▶ [Assigned task]:
Without altering a word, return the records below, but exclude the pictures.
+++
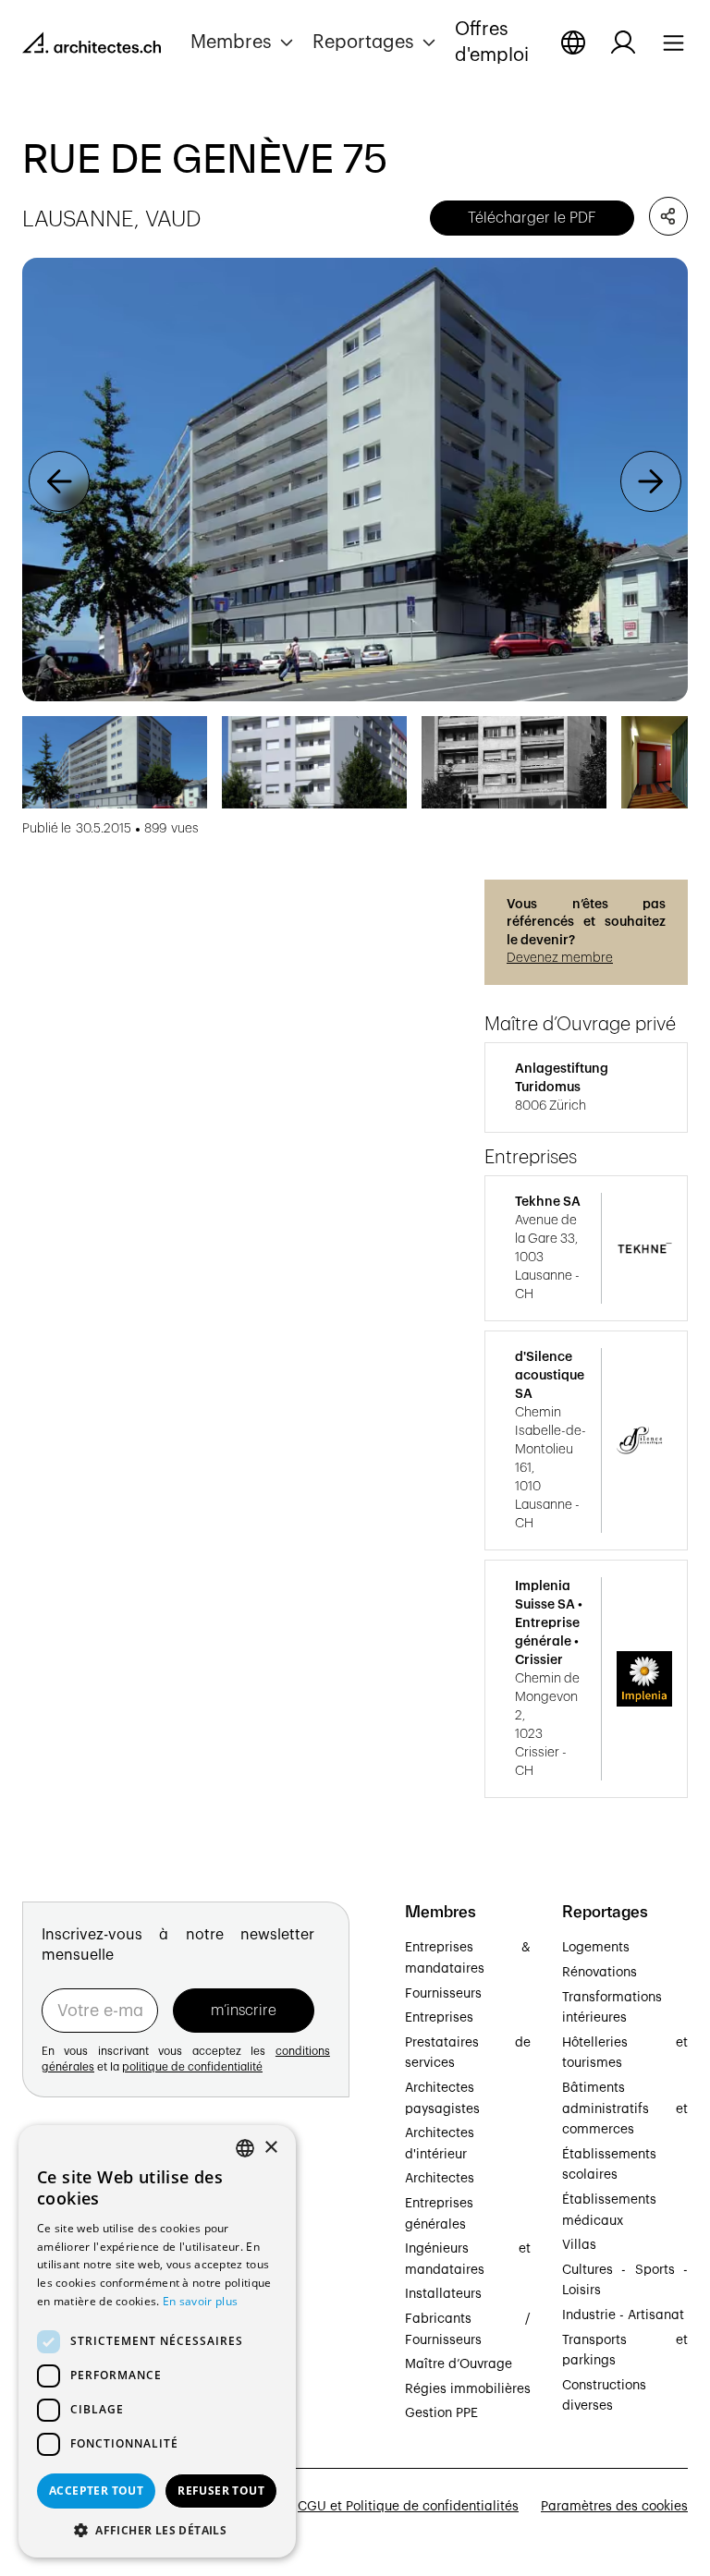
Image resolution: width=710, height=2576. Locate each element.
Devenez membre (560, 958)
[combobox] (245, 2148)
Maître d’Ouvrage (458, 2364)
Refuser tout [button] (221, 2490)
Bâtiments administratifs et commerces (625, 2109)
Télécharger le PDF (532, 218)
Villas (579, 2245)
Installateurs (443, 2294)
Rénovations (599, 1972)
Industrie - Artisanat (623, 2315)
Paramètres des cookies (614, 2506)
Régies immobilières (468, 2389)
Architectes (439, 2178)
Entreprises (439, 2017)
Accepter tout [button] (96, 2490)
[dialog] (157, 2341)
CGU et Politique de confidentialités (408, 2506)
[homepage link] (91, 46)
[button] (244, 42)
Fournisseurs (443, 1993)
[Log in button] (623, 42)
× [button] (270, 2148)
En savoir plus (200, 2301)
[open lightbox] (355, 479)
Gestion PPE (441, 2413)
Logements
+++
▶ [Written reply]:
Image resolution: width=710, height=2576. Locate each element.
Devenez membre (560, 958)
[combobox] (245, 2148)
Maître d’Ouvrage (458, 2364)
Refuser tout [button] (221, 2490)
Bâtiments administratifs et commerces (625, 2109)
Télécharger le PDF (532, 218)
Villas (579, 2245)
Installateurs (443, 2294)
Rénovations (599, 1972)
Industrie - Artisanat (623, 2315)
Paramètres des cookies (614, 2506)
Régies immobilières (468, 2389)
Architectes (439, 2178)
Entreprises (439, 2017)
Accepter tout [button] (96, 2490)
[dialog] (157, 2341)
CGU et Politique de confidentialités (408, 2506)
[homepage link] (91, 46)
[button] (244, 42)
Fournisseurs (443, 1993)
[Log in button] (623, 42)
× [button] (270, 2148)
En savoir plus (200, 2301)
[open lightbox] (355, 479)
Gestion PPE (441, 2413)
Logements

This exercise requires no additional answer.